• [SOURCE MATERIAL]
==================================================
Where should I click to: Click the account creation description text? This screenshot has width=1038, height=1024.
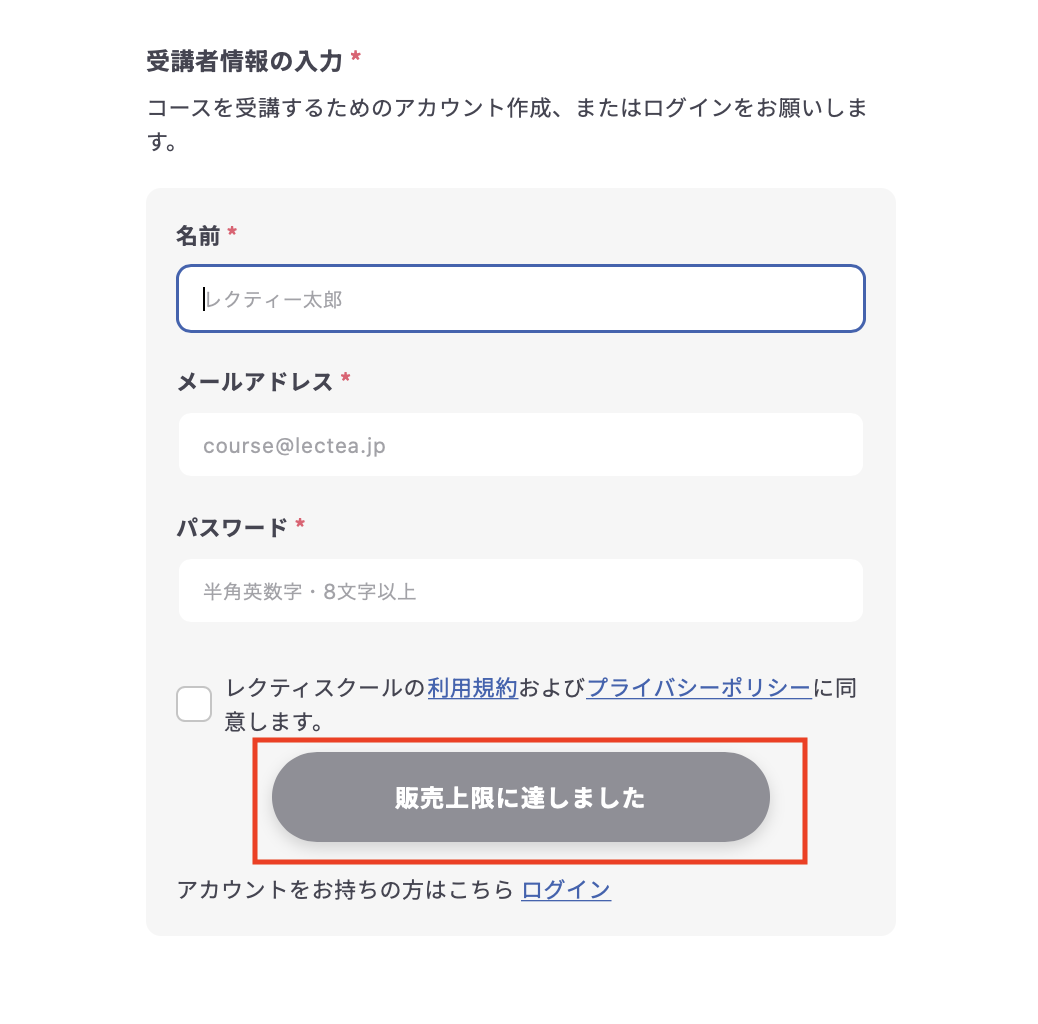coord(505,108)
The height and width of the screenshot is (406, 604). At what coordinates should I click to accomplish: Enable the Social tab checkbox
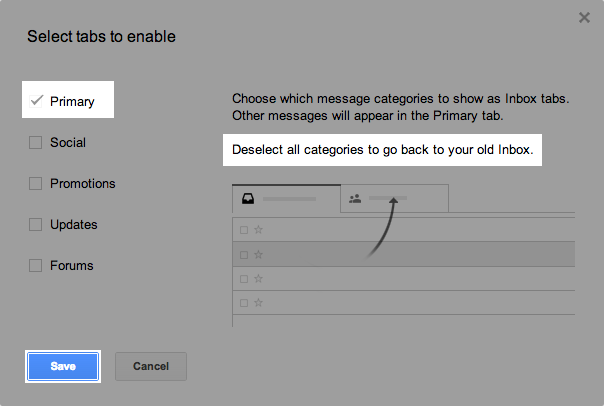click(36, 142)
==================================================
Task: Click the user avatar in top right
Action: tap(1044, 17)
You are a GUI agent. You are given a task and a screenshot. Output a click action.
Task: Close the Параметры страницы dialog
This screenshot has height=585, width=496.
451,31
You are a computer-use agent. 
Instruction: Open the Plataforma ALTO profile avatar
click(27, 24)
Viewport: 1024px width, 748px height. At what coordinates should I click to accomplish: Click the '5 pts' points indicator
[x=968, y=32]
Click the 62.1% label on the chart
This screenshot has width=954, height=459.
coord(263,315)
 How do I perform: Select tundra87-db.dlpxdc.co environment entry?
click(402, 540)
==================================================
• [TASK OBJECTIVE] Reproduce every entry line from the one containing "Where should I" down to the one containing "click(36, 142)", with both of those lines included, and omit the pictures.

• [TASK SOLUTION]
Where should I click to: Click the account creation description text? This screenshot has width=1038, height=1024.
coord(505,108)
The height and width of the screenshot is (406, 604). At what coordinates should I click to accomplish: Enable the Social tab checkbox
click(36, 142)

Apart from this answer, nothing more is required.